Collected data:
++++++++++
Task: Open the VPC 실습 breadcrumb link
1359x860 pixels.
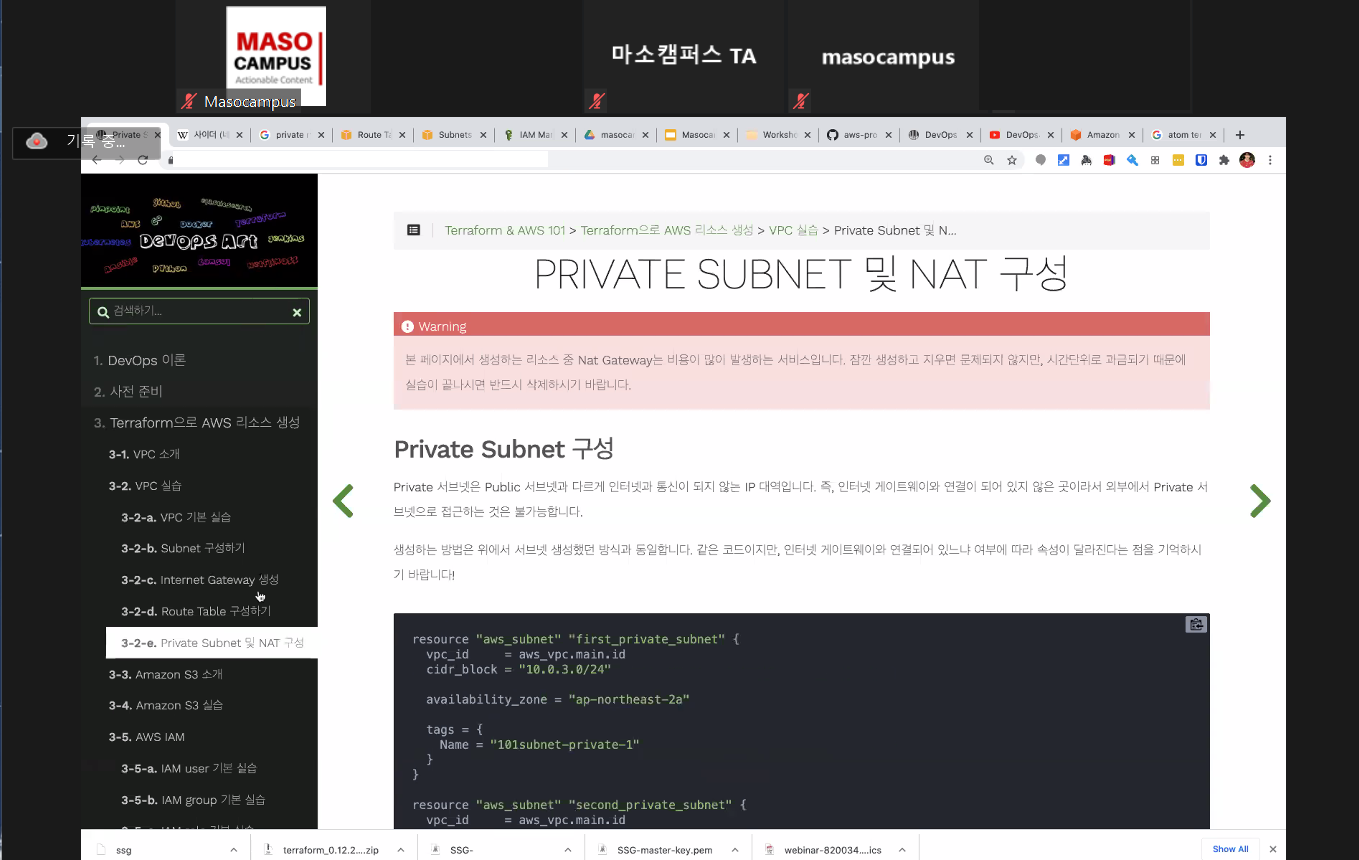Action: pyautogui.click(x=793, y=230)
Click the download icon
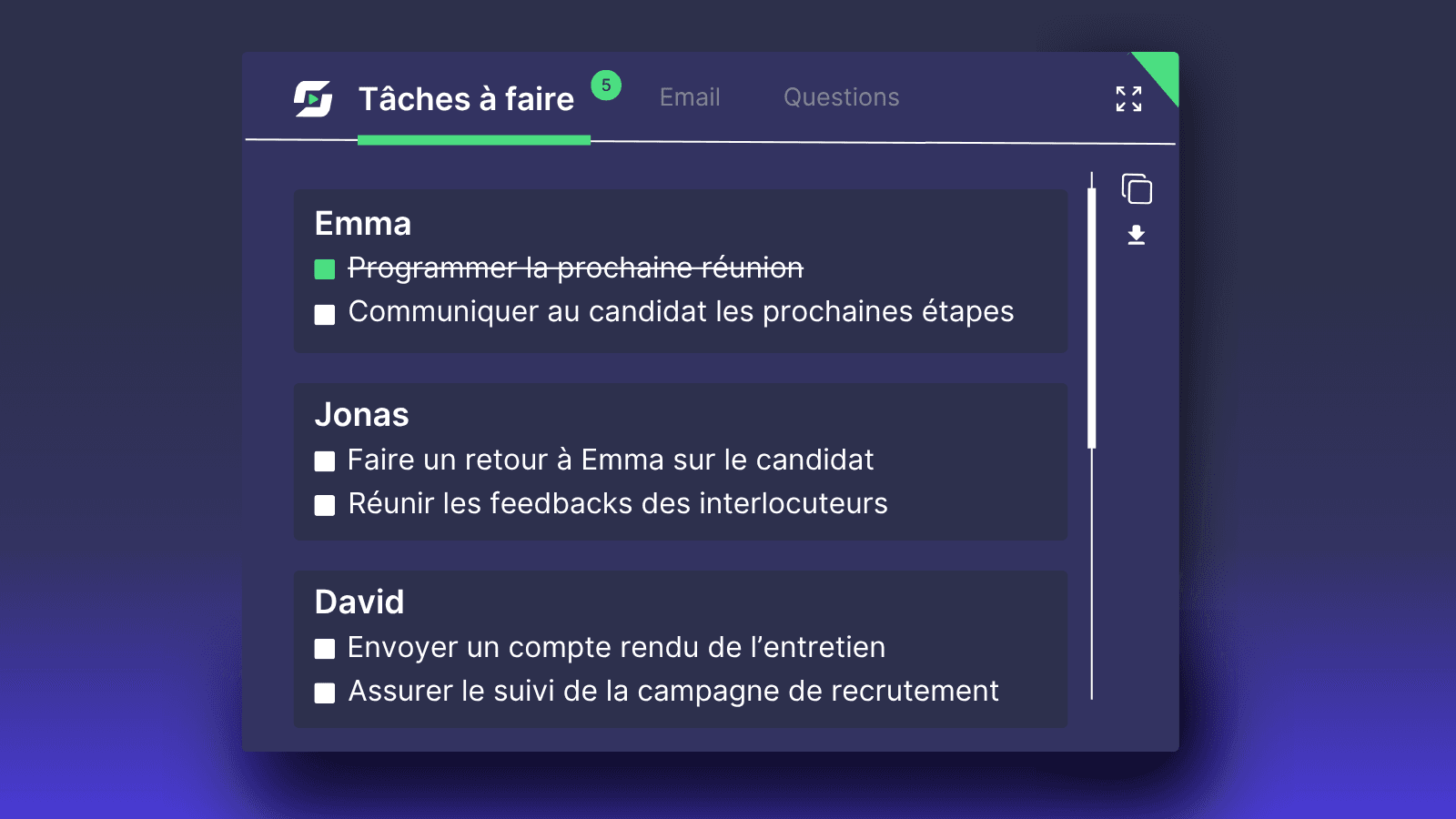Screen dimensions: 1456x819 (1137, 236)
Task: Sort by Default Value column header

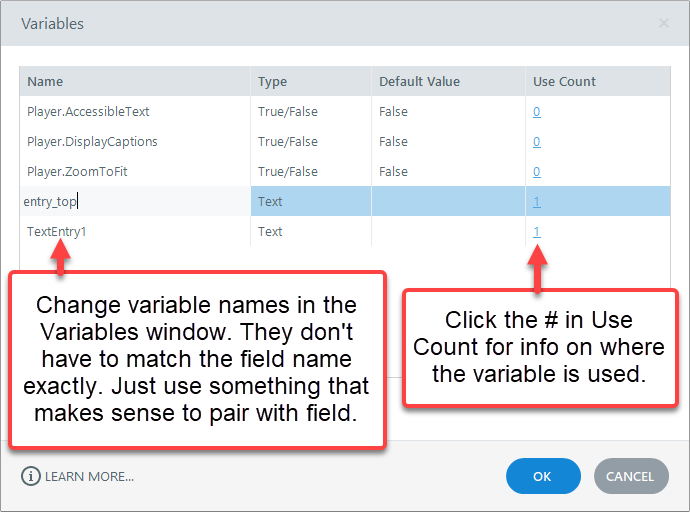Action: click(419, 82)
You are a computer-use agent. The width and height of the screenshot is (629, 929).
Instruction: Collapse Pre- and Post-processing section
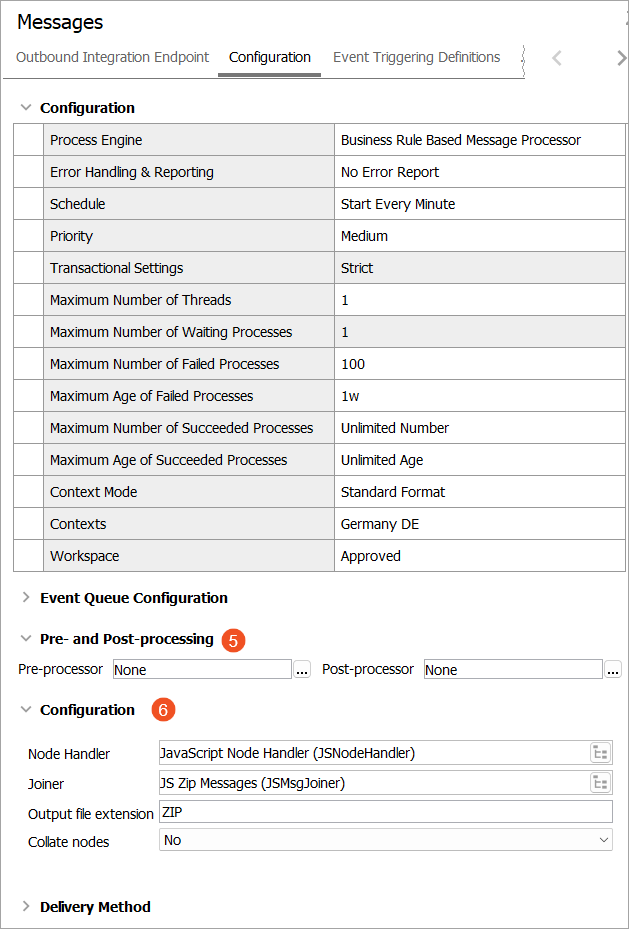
++++++++++
ASSIGNMENT
Pictures aside, restate the entries word for word.

YOUR RESPONSE
Task: Open the VPC 실습 breadcrumb link
1359x860 pixels.
Action: pyautogui.click(x=793, y=230)
Click the download icon
Screen dimensions: 1456x819 (1137, 236)
Task: Sort by Default Value column header

Action: click(419, 82)
You are a computer-use agent. The width and height of the screenshot is (629, 929).
Instruction: Collapse Pre- and Post-processing section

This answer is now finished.